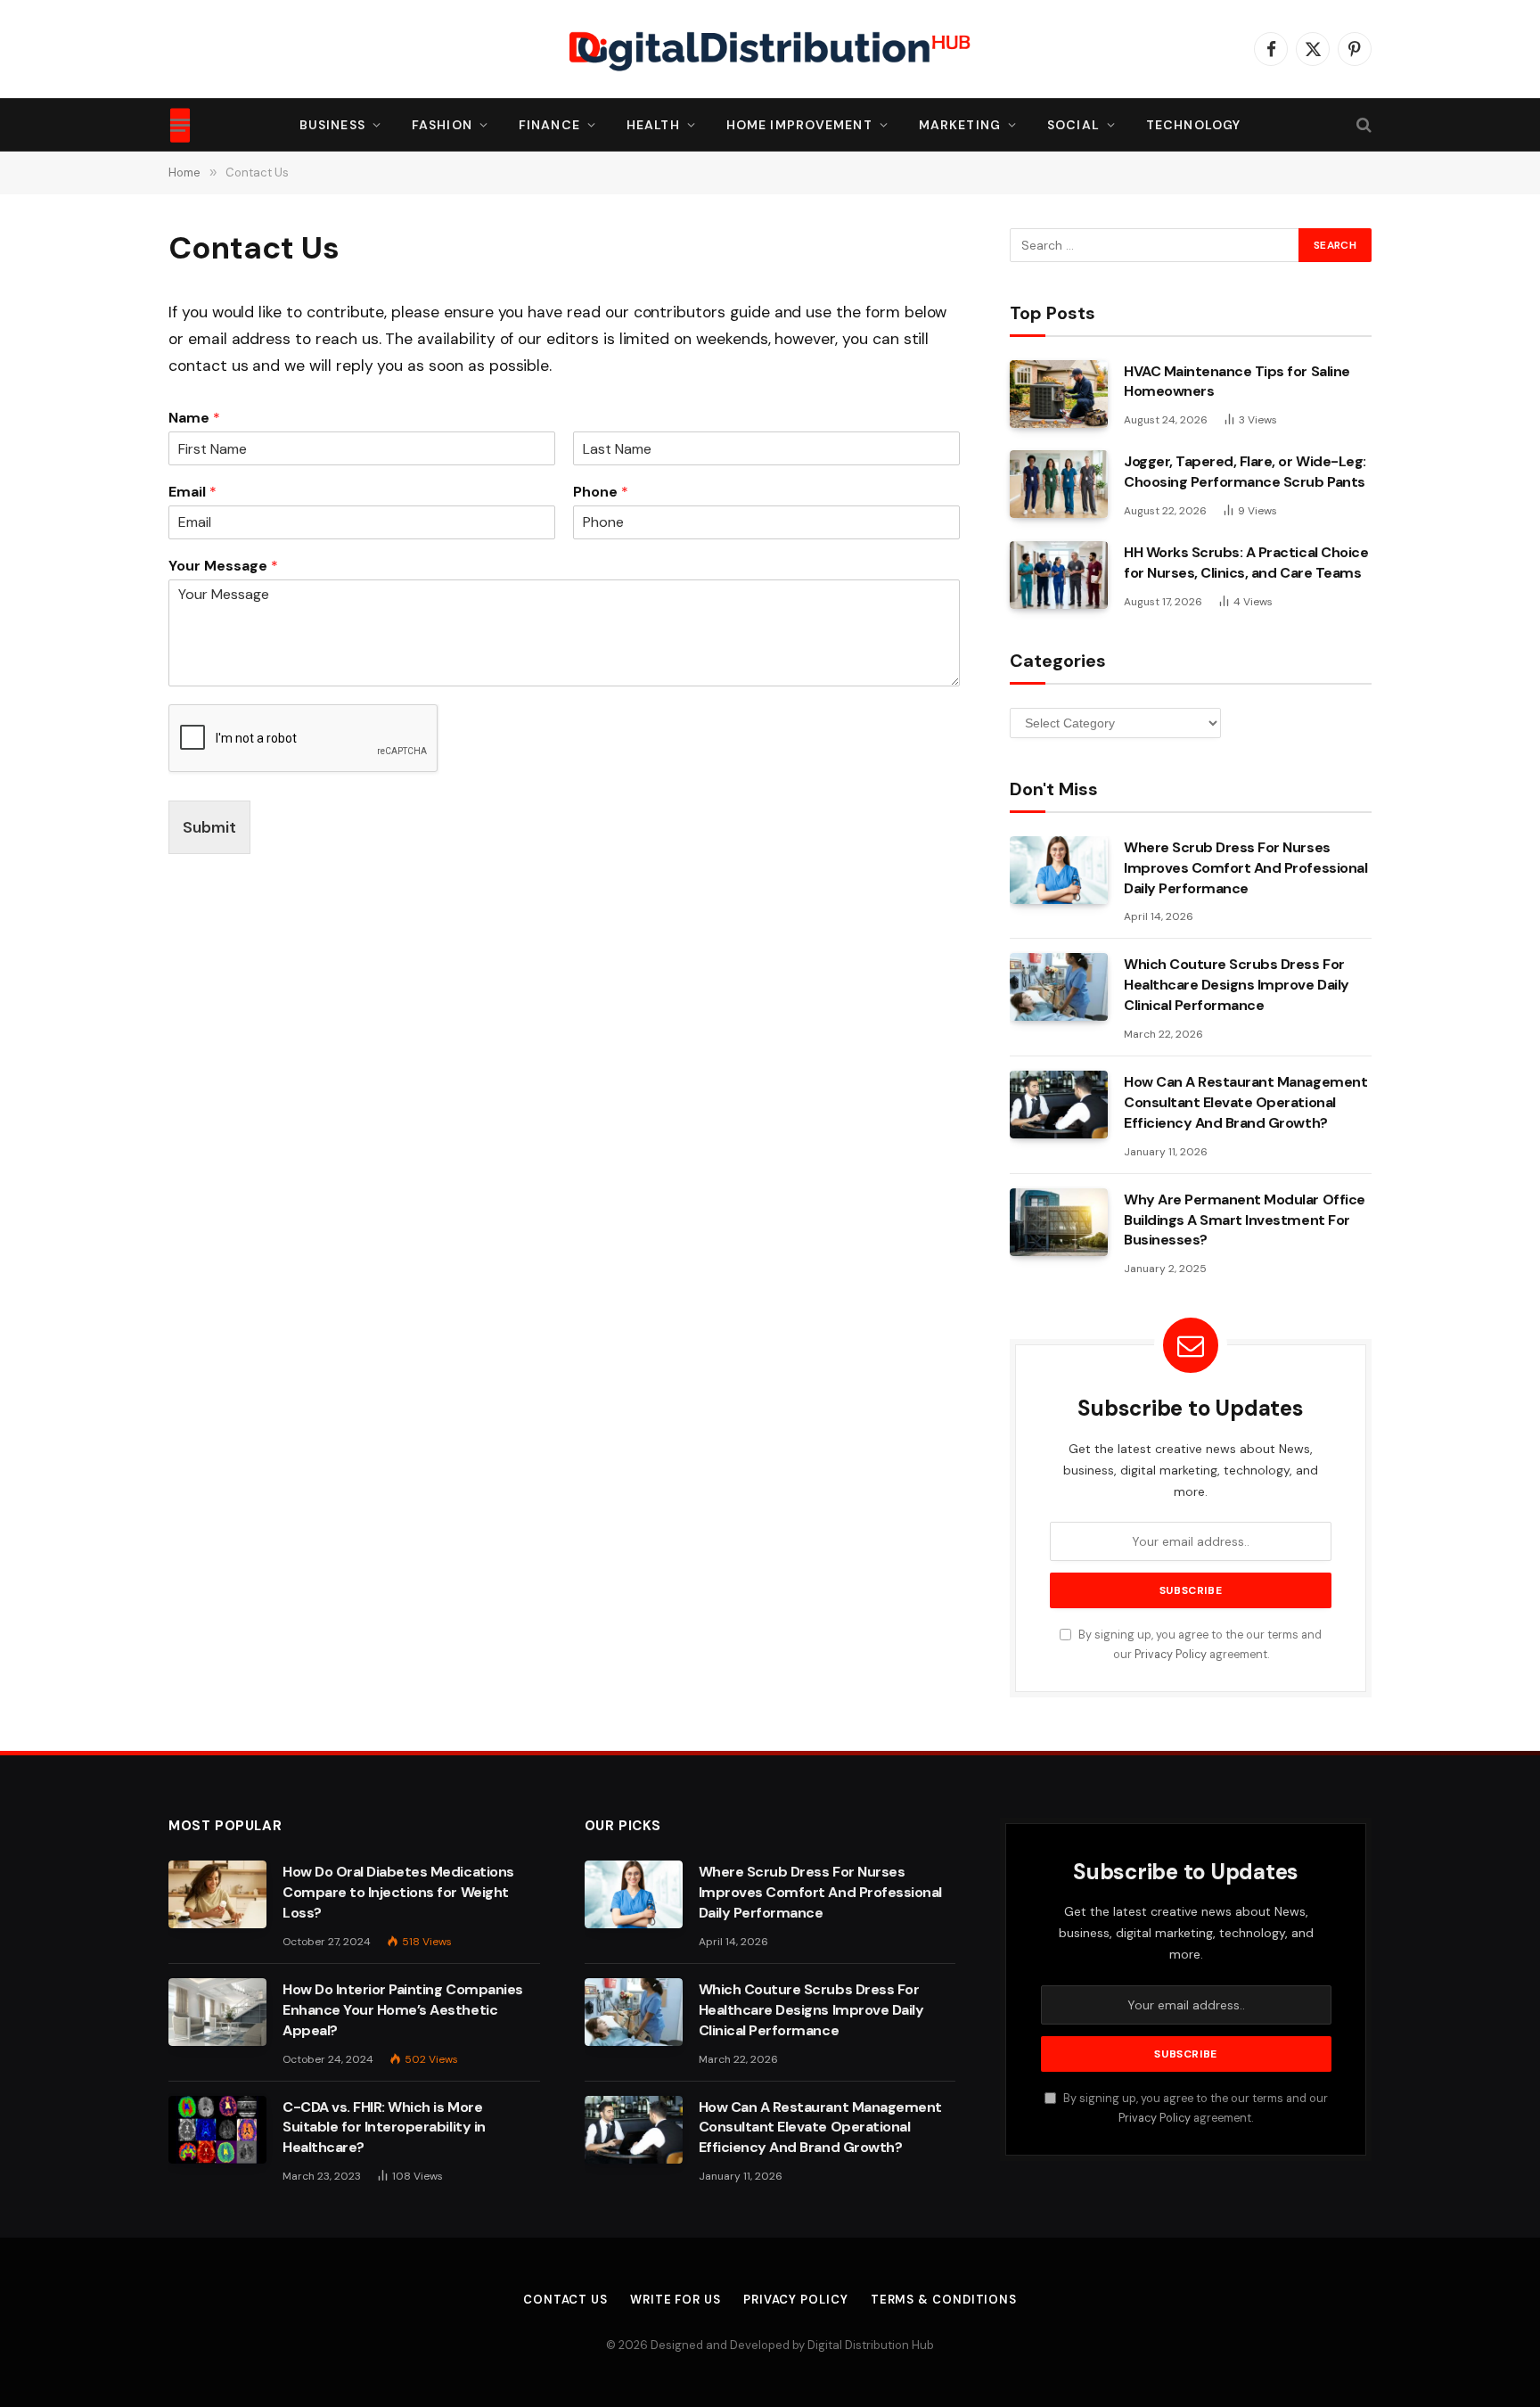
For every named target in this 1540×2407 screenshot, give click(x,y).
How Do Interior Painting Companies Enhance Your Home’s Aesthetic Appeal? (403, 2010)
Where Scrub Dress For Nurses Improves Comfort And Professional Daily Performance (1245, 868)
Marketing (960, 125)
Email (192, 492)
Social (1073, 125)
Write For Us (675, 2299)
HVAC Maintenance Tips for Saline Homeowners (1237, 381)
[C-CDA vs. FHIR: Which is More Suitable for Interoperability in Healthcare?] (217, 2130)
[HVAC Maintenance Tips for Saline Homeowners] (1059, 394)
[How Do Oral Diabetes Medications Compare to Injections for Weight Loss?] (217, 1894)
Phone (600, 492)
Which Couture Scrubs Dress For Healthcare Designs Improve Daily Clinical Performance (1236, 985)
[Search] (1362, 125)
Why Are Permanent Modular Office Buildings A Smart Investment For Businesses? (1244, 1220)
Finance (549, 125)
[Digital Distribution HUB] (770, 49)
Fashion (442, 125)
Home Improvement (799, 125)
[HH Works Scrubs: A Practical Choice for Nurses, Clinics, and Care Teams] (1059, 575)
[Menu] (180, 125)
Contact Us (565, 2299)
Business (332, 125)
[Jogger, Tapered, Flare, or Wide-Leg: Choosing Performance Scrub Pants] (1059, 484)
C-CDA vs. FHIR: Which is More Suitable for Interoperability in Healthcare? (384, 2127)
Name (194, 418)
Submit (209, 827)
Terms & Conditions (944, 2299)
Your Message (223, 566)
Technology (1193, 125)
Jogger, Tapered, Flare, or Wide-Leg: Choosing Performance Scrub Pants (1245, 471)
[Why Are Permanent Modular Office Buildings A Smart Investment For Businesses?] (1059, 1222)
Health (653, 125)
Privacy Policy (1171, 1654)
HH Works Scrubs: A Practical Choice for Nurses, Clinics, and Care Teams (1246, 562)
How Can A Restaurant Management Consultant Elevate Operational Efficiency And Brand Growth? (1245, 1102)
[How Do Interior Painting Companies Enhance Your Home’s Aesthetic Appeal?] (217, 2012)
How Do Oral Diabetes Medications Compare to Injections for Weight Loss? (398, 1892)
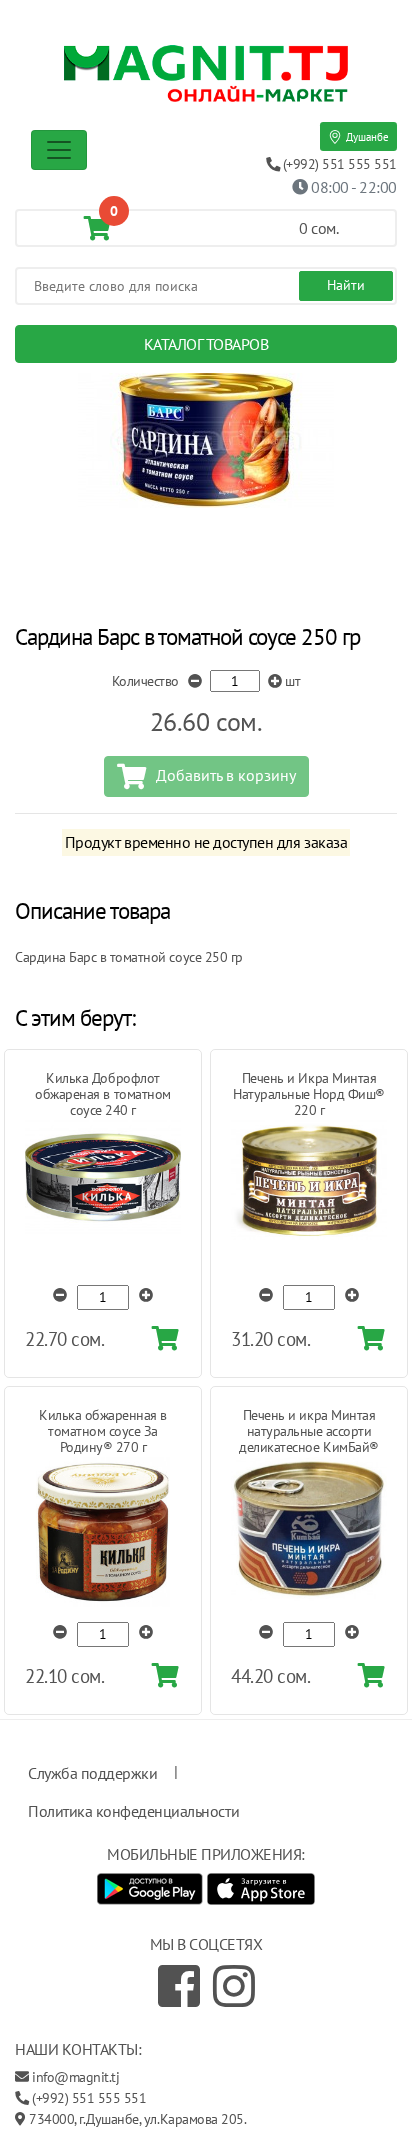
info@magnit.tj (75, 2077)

TASK GOAL. Copy out each line of the data exactly as it reads; skip the pictures.

ANSWER SECTION.
For every named target in this 1540×2407 screenshot, give click(x,y).
How Do Interior Painting Companies Enhance Your Home’s Aesthetic Appeal? (403, 2010)
Where Scrub Dress For Nurses Improves Comfort And Professional Daily Performance (1245, 868)
Marketing (960, 125)
Email (192, 492)
Social (1073, 125)
Write For Us (675, 2299)
HVAC Maintenance Tips for Saline Homeowners (1237, 381)
[C-CDA vs. FHIR: Which is More Suitable for Interoperability in Healthcare?] (217, 2130)
[HVAC Maintenance Tips for Saline Homeowners] (1059, 394)
[How Do Oral Diabetes Medications Compare to Injections for Weight Loss?] (217, 1894)
Phone (600, 492)
Which Couture Scrubs Dress For Healthcare Designs Improve Daily Clinical Performance (1236, 985)
[Search] (1362, 125)
Why Are Permanent Modular Office Buildings A Smart Investment For Businesses? (1244, 1220)
Finance (549, 125)
[Digital Distribution HUB] (770, 49)
Fashion (442, 125)
Home Improvement (799, 125)
[HH Works Scrubs: A Practical Choice for Nurses, Clinics, and Care Teams] (1059, 575)
[Menu] (180, 125)
Contact Us (565, 2299)
Business (332, 125)
[Jogger, Tapered, Flare, or Wide-Leg: Choosing Performance Scrub Pants] (1059, 484)
C-CDA vs. FHIR: Which is More Suitable for Interoperability in Healthcare? (384, 2127)
Name (194, 418)
Submit (209, 827)
Terms & Conditions (944, 2299)
Your Message (223, 566)
Technology (1193, 125)
Jogger, Tapered, Flare, or Wide-Leg: Choosing Performance Scrub Pants (1245, 471)
[Why Are Permanent Modular Office Buildings A Smart Investment For Businesses?] (1059, 1222)
Health (653, 125)
Privacy Policy (1171, 1654)
HH Works Scrubs: A Practical Choice for Nurses, Clinics, and Care Teams (1246, 562)
How Can A Restaurant Management Consultant Elevate Operational Efficiency And Brand Growth? (1245, 1102)
[How Do Interior Painting Companies Enhance Your Home’s Aesthetic Appeal?] (217, 2012)
How Do Oral Diabetes Medications Compare to Injections for Weight Loss? (398, 1892)
info@magnit.tj (75, 2077)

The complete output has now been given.